Footloose | Screen | Pittsburgh | Pittsburgh City Paper

Footloose

Teen-agers fight for the right to dance in this head-scratching remake

On its release, I found 1984's Footloose perplexing -- you can outlaw dancing? -- but this remake from Craig Brewer will really challenge what you know of the world and how kids (and adults) act in 2011. Suffice it to say, there is still a town in these here United States where dancing among high school students is a very, very serious criminal act. Until, of course, the free-thinking kid from Boston shows up, declaring his wildness by blasting Quiet Riot from a beat-up VW Bug (isn't this the reverse of cool?). The Bad Boy from Beantown (Kenny Wormald) hooks up with the preacher's daughter, a wild child who really just wants to be good. (What she needs is a good waltz.) Together, they fight for their right to dance.

It's a sing-along morality play about how adolescence is fraught with sexuality and challenging authority. But to follow any of that, you have to pretend there is someplace where teens cheerfully booze, screw and wreck school buses for fun, but must dance in secret. (The cool kids have a boxcar hideaway filled with cassette tapes.) 

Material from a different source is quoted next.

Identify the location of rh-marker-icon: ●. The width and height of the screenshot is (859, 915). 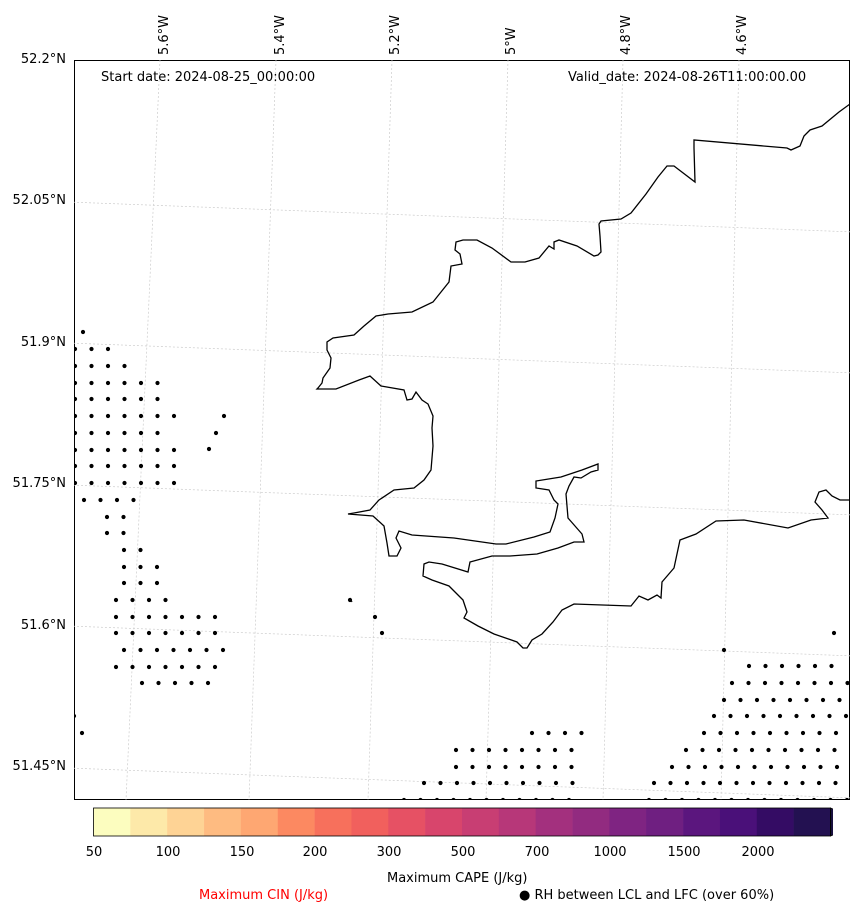
(525, 896).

Still, I suppose people aren't coming out for the plot, but rather to see attractive kids dance up a storm. So we get a hip-hop grind session at the drive-in; some pre-school girls swiveling their hips to "Let's Hear It For the Boy"; a shit-howdy trip to the big city for some country line-dancing (!!!); and Wormald's big solo blowout. The Yankee boy simply tears up a cotton gin, with a routine that is equal parts Rocky training montage, Billy Elliott and Jersey Shore beat-up-the-beat session. Footloose is head-scratching cheesiness, but apparently there's no holding back the dancing fools. Starts Fri., Oct. 14.